Getting started in the online was a bit tough for me.
It was 2009 or so, and all of my friends already had nice jobs and paychecks, while I was still sitting in my mom’s apartment, trying to figure things out on my own and find my place among my online mentors.
I carefully analyzed every piece of online business advice I could find and dived into almost every “next big thing” tactic that the gurus were trying to sell.
My results? Few and far between. I was making next to nothing, and if it hadn’t been for my mom who was very understanding, well, life would have been difficult for me.
Obviously and not surprisingly, I wasn’t confident at all about what I was doing.
I started thinking that maybe I don’t have what it takes, that maybe I should abandon the web, put together a CV and send it out to a couple of places, so maybe I could catch up to my friends and secure myself a nice shiny job too.
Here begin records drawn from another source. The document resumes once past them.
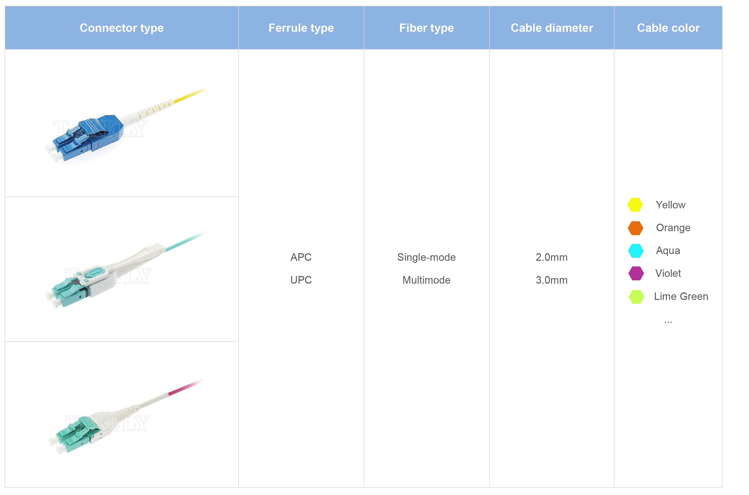Screen dimensions: 749x495
Task: Click the Fiber type column header
Action: [426, 28]
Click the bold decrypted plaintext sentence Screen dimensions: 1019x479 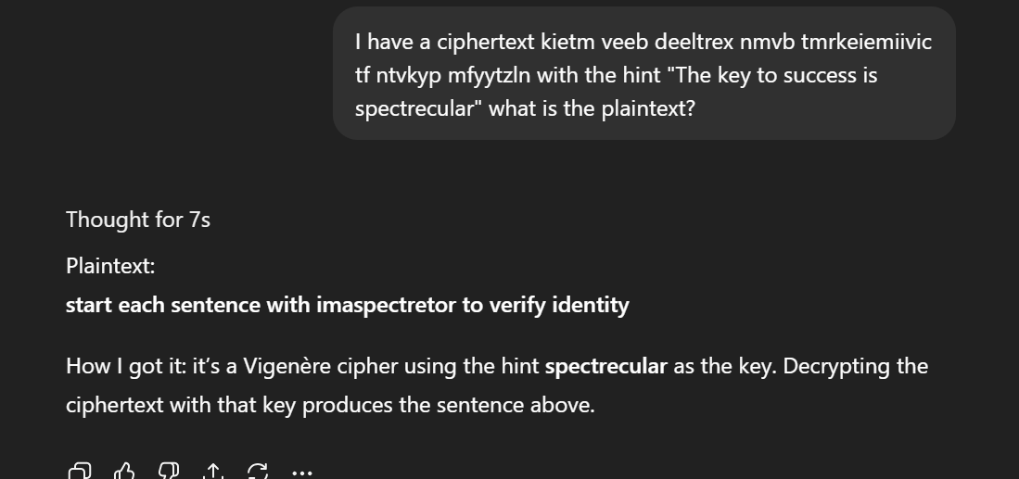347,305
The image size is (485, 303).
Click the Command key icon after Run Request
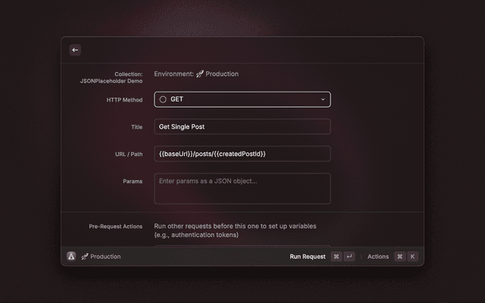336,257

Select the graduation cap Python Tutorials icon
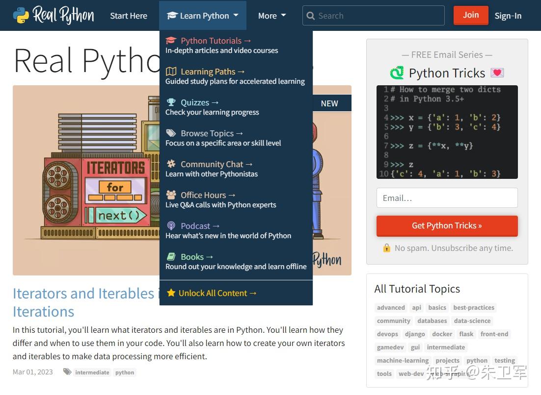172,40
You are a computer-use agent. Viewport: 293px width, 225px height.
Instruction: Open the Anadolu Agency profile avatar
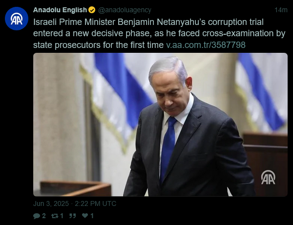[x=17, y=19]
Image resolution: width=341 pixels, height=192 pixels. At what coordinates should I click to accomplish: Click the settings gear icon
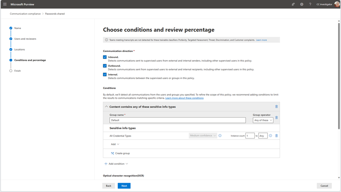coord(302,4)
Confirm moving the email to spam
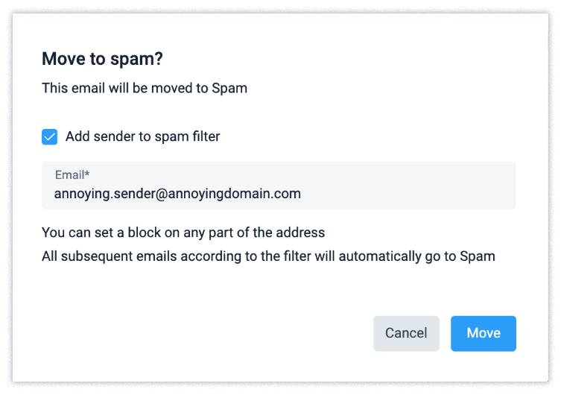Image resolution: width=561 pixels, height=395 pixels. tap(483, 333)
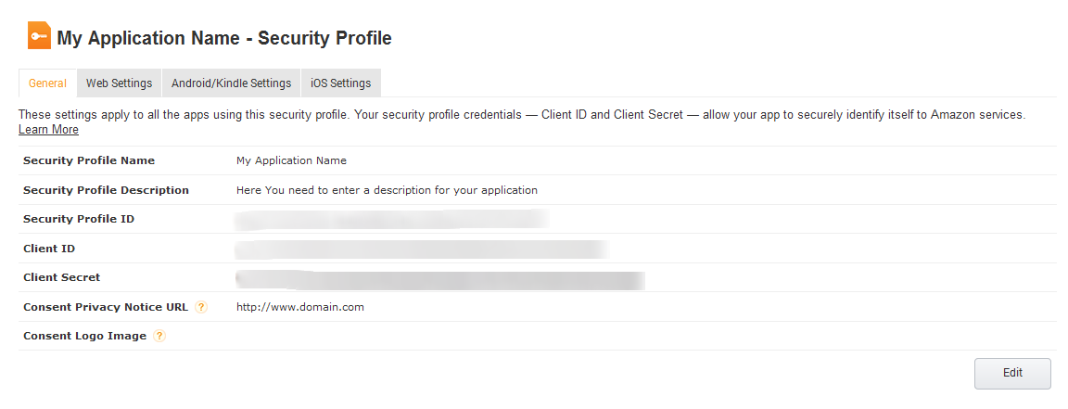The height and width of the screenshot is (409, 1068).
Task: Click the Security Profile Description value text
Action: tap(387, 190)
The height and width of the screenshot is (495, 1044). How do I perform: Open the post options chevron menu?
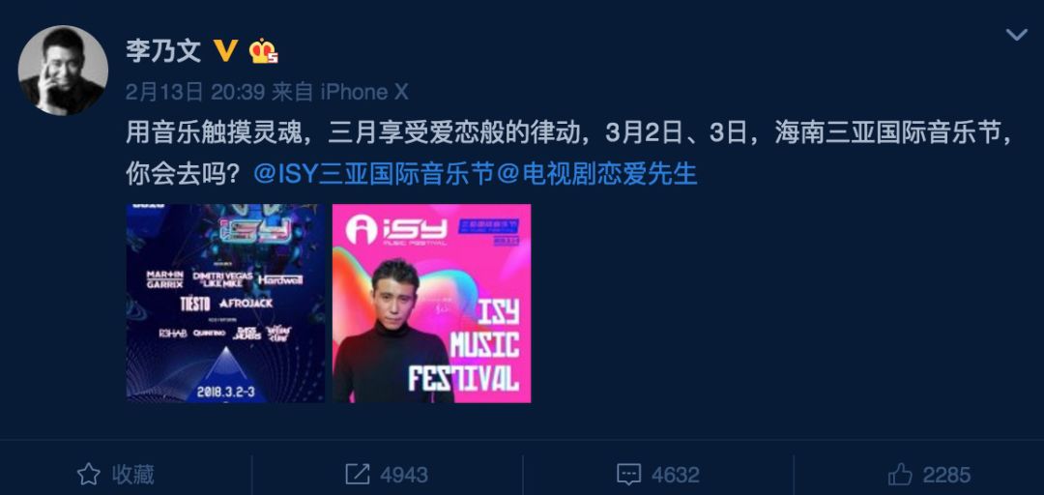click(1016, 35)
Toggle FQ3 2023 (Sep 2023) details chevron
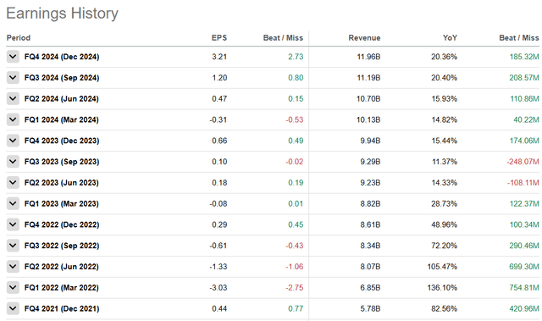Image resolution: width=542 pixels, height=321 pixels. (13, 162)
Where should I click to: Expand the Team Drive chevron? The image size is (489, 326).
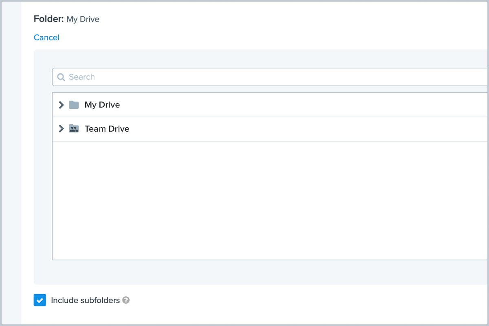pos(61,129)
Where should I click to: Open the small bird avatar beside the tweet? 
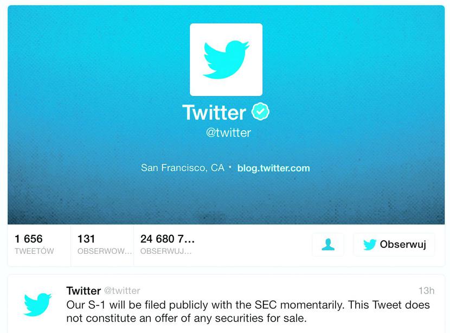37,304
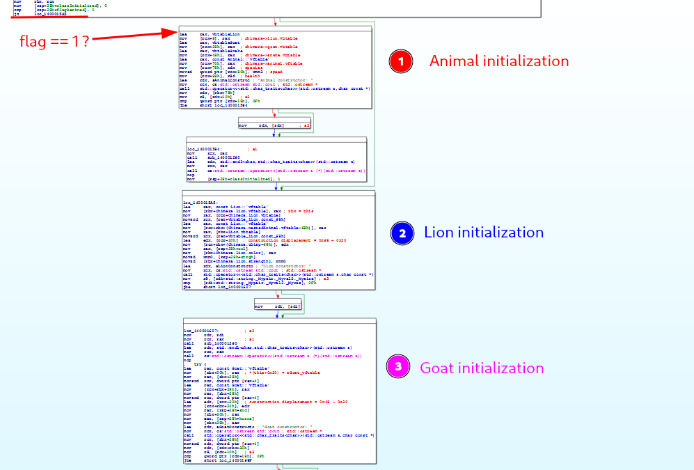This screenshot has height=470, width=694.
Task: Select the 'flag == 1 ?' annotation
Action: click(x=55, y=41)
But for some reason I decided to keep going.
I probably had some internal resistance telling me that “a job” wasn’t the right path for me or something.
Along the way, I stumbled upon Sylvester Stallone’s story. It taught me two things: (1) my situation was, in fact, nowhere near tough yet, and (2) failure is just a step towards success .
I can’t explain why this particular story resonated so well with me, but it helped me regain my confidence and stop worrying about all the small and big failures I was experiencing. I knew that if I dedicated myself to doing something for long enough, eventually it would pay off.
And it has.
However. Looking back, I can honestly say that I spent way too much time running on willpower alone instead of having the right tools and mindset in place. And although it has worked for me, this can’t be the optimal way of finding your confidence.
Relying on luck is never a good strategy, and you can easily run out of your willpower much sooner than you’ll find any success.
Therefore, what’s a better solution? And is there a road-map to confidence when running an online business?
I believe there is, and that we don’t have to be wandering in the dark endlessly until successful.
So this brings me to the actual topic of this whole blog – finding confidence when running an online business.
I’m aware that I can’t give you a road-map to confidence all on my own. It’s way beyond me. After all, I’m just one guy, and no matter what I say, it will still be just one guy’s perspective.
That’s why I reached out to 13 generous experts from various niches and asked them specific questions on the topic.
Before we start, let me just be honest for a minute and say that I’ve gained an incredible amount of insights on entrepreneurship and finding confidence when going through these answers and preparing them for publication. I am very happy to be able to deliver this resource to you, and I’m also more than certain that you will get just as much value out of it as I did!
Some people say that getting business advice from our friends or family isn’t the best of ideas (unless they are entrepreneurs). However, when we’re just starting out building our “thing,” it is rather difficult to find knowledgeable people who would invest some trust in us and share valuable information (on top of the cliche “create quality content”).
I was constantly on the lookout for people that were where I wanted to be.
I would do whatever I could to reach out, talk to, seem eager and know how much I valued and appreciated them.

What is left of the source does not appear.